As George would say.
It was on fire that day, bro.
And then I gronged my helmet.
Yep.
Just fucking, just concussions yourself on the top.
I didn't hit, no, I grunt.
When I won, I took my helmet off and I slammed it as hell.
Oh, yeah.
And I was like, I'm the man.
What was the elimination where you threw it into the fucking?
It was the one where we were on scaffolding.
We had to break through the layers.
Oh, yeah.
Yeah.
D.
And I was pissed because I, because I felt like Frank pulled one of those moves that was like,
you know, like, oh, like, I got your back.
but then, oh, he's going to go in.
Let me step aside.
Kind of like Rachel did this episode.
Yeah, exactly.
A big Rachel move.
I thought it was a little bit snaky.
I love Frank, and I, you know, I'm sorry, but I tossed that helmet at him.
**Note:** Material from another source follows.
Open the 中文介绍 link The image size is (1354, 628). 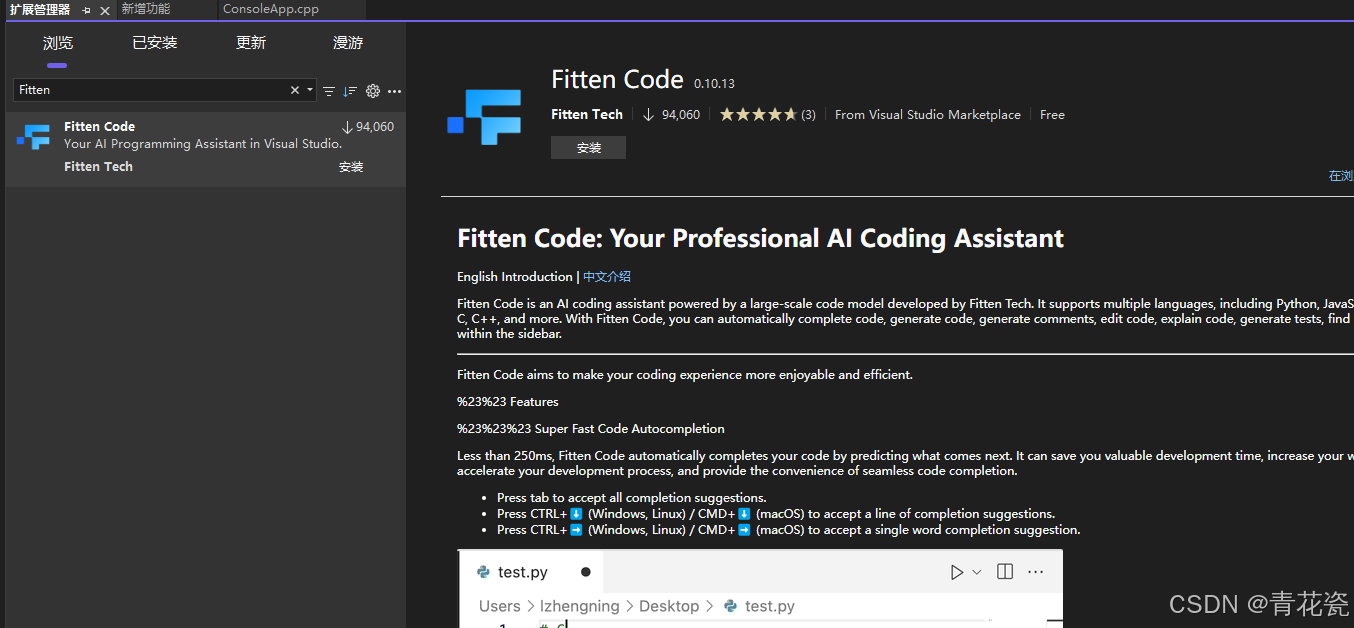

It rock, ricocheted off his back.
What I always wonder was he had plenty of time to just catch it.
Yeah.
Yeah, just put your hands up.
It's dodgeball.
It was a great throw.
That was probably my last great throw I ever had.
Well, it was an incredible episode.
A round of applause for the producers who've been listening about what the fans have wanted.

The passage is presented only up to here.